BRANO RIPORTATO -
Infatti, secondo la giurisprudenza invocata dal ricorrente (Cons. Stato, Sez. IV, 30.06.2003, n. 3931) solo con la disposizione dell’articolo 2, comma 46, della legge n. 662/1996 è stato affermato che l’inapplicabilità, a seguito di condono edilizio, delle sanzioni amministrative (inapplicabilità sancita in termini generali dall’articolo 38 della legge n. 47/1985) non si estende alle sanzioni in materia paesistica, sicché per le fattispecie realizzatesi prima dell’entrata in vigore di tale disposizione deve, al contrario, ritenersi che il rilascio della concessione in sanatoria comporti la piena regolarizzazione dell’abuso.
Invece secondo l’orientamento che risulta maggioritario (ex multis, Cons. Stato, Sez. IV, 04.02.2004, n. 395; 06.10.2003, n. 5875; 05.08.2003, n. 4481), invocato dal Comune di Vico Equense, dal tenore letterale della disposizione in esame si desume che essa ha natura meramente interpretativa dell’articolo 38 della legge n. 47/1985 e, quindi, si applica anche alle fattispecie realizzatesi prima della sua entrata in vigore.
Ulteriori contrasti interpretativi sono poi sorti con riferimento all’individuazione del termine dal quale inizia a decorrere il termine di prescrizione quinquennale previsto dall’articolo 28 della legge n. 689/1981 (secondo il quale “il diritto a riscuotere le somme dovute per le violazioni indicate dalla presente legge si prescrive nel termine di cinque anni dal giorno in cui è stata commessa la violazione”), generalmente ritenuto applicabile anche alla sanzione amministrativa di cui all’articolo 167, comma 5, del decreto legislativo n. 42/2004.

DATI FORNITI -
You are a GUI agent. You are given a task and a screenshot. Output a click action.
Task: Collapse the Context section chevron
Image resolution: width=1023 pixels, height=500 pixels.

CONSEGNA - Secondo il brano riportato, in quale termine si prescrive, ai sensi dell'articolo 28 della legge n. 689/1981, il diritto a riscuotere le somme dovute per le violazioni?

RISPOSTA - Nel termine di cinque anni dal giorno in cui è stata commessa la violazione.